These contrary trends were on display in recent reporting on the Iranian economic crisis, which saw the value of the rial fall to about half its value against the dollar between September and this month. The government responded to the situation by setting an artificial exchange rate of 42,000 rials to the dollar when the market exchange rate had sunk to more than 61,000 rials. Tehran also put limits on the amount of foreign currency individuals could keep outside of banks, and heavily criminalized transactions that flouted the official rate. Nonetheless, Radio Farda reported on Tuesday that people were continuing to do so.

This lack of cooperation was evidently not limited to the ordinary Iranian public but also included state-linked entities, who have traditionally had access to better exchange rates anyway, due to a system that maintains an official rate that is separate from the market rate. The 42,000 rial limit ostensibly brought an end to this separation, but the government has tried to collapse the two rates in the past and has had little success.

According to Radio Farda, Iran’s Central Bank head Valiollah Seif blamed smuggling and money laundering for the recent problems without acknowledging that these activities are often the purview of entities like the Iranian Revolutionary Guard Corps. That being the case, there is cause to assume that the IRGC and its affiliate businesses will oppose the effort to move away from the dollar, to the extent that doing so will encourage legitimate trade in other Western currencies.

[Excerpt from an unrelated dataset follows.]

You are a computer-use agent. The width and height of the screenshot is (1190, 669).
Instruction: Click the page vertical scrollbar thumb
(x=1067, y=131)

This is indeed, the intention behind the shift, as emphasized by the Reuters report, which points out that France is among the countries that are considering offering euro-based credit to Iranian businesses in order to facilitate transactions while avoiding the dollar. As well as aligning with Iran’s emerging economic policy, this will also help to shield France from the US sanctions that might be re-imposed or even expanded in May, after the deadline for expanding the 2015 nuclear agreement in order to satisfy US President Donald Trump.

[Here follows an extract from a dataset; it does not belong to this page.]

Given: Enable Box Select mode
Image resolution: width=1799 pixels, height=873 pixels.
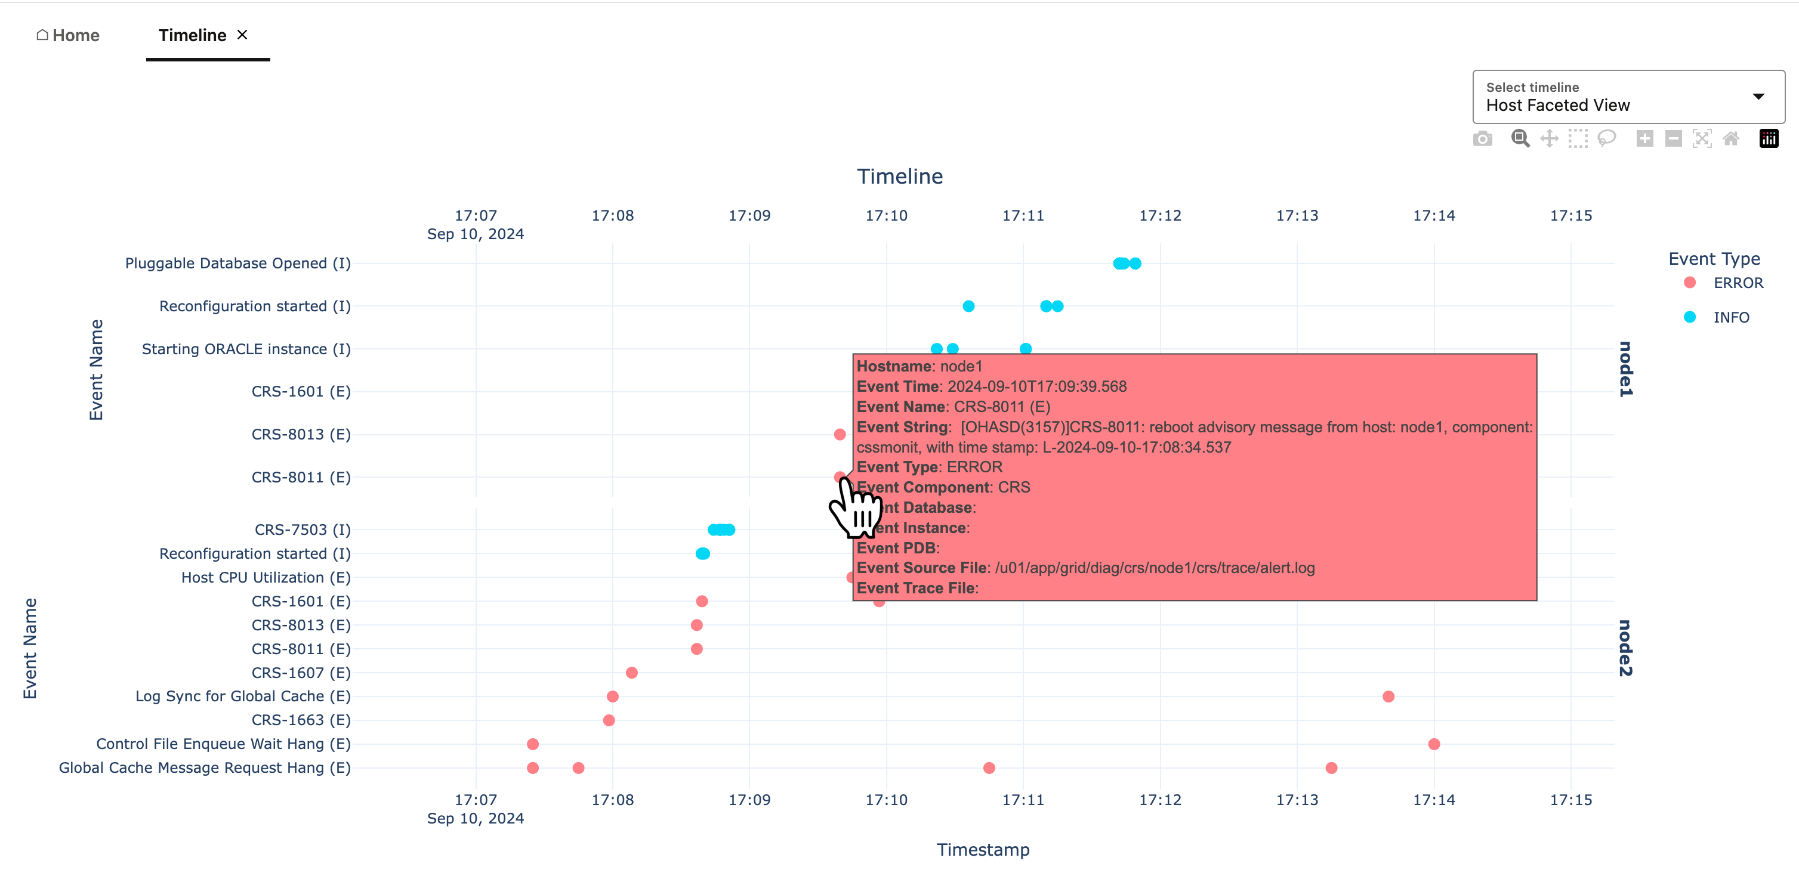Looking at the screenshot, I should pos(1578,138).
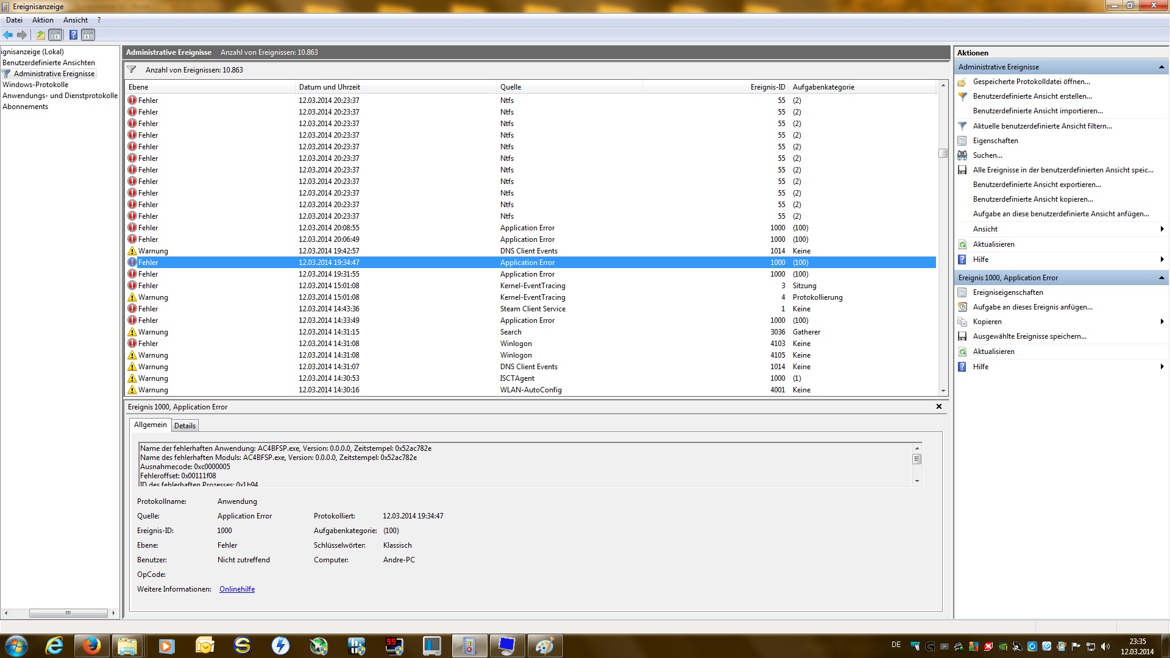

If France or other European nations do take these sorts of steps, they will effectively be emulated measures already undertaken by some nations, such as Turkey, who enjoy closer relations with the Islamic Republic. Iran’s English-language propaganda network Press TV boasted on Tuesday about the direct Turkish-Iranian currency swap, which was negotiated last year but went into effect this week amidst Iran’s economic crisis. But that crisis also happened to roughly coincide with a reduction in value of the Turkish lira, to its own record low against the dollar.

The same report also indicated that Russia was considering the adoption of a similar scheme. This is perhaps to be expected in light of other reports of expanding cooperation among these three countries, each of which are heavily involved in the Syrian Civil War. Agence France Press reported on Tuesday that the presidents of Iran and Turkey had both vowed to continue their mutual alliance with Russia in the wake of US led airstrikes that sought to punish Syrian dictator Bashar al-Assad for his latest deployment of chemical weapons.

Separately, Russian Energy Minister Alexander Novak lauded a bilateral oil deal between Moscow and Tehran, according to Reuters. In a possible sign of confidence about the future of Iranian-Russian relations, Novak speculated that the deal, set to expire at the end of this year, could be extended for an additional five. This comes at a time when Iran and Russia both face escalating pressure from Western powers, over their support of Assad as well as other matters.

France and the United Kingdom also participated in Saturday’s airstrikes on Syria, thereby underscoring the tension between their positions on Iran’s regional role and the nuclear agreement, to which Russia is also a signatory. This tension was highlighted in another Reuters report, regarding the apparent increase in European support for the proposed expansion in sanctions on the Islamic Republic.

That report emphasized the European Union’s desire to punish Assad and his foreign backers. Anger over this issue could partially override the EU’s commitment to preserving the JCPOA. This week, Austria, Spain, and Sweden apparently came around to the notion of imposing new sanctions on 15 Iranian individuals and groups, but Italy remains as a holdout. The lingering skepticism generally relates to doubts about whether the White House will be satisfied by measures the EU is able to agree upon.

Trump hopes that the US and Europe will succeed in expanding nuclear inspections in Iran, ending sunset provisions related to restrictions on the nuclear program, and impose new limits on Iran’s ballistic missile activities and regional role. As of early this week, the Europeans were supposedly close to an agreement on inspections and missiles, but not over sunset provisions. Meanwhile, French President Emmanuel Macron and Angela Merkel were planning to separately visit Washington in order to urge Trump to renew sanctions waivers in May.

But if the European leaders fail in this endeavor, their governments will face serious choices over whether to defy the US by continuing their expansion in trade with Iran. The prospects for such defiance have always been doubtful, but they are arguably diminished by the escalating clash between European and Iran over the future of Syria. If this political conflict is not resolved, it may discourage France and other such nations from taking advantage of the forthcoming change in Iranian currency exchanges. And this in turn may mitigate any sanctions-busting potential for that change.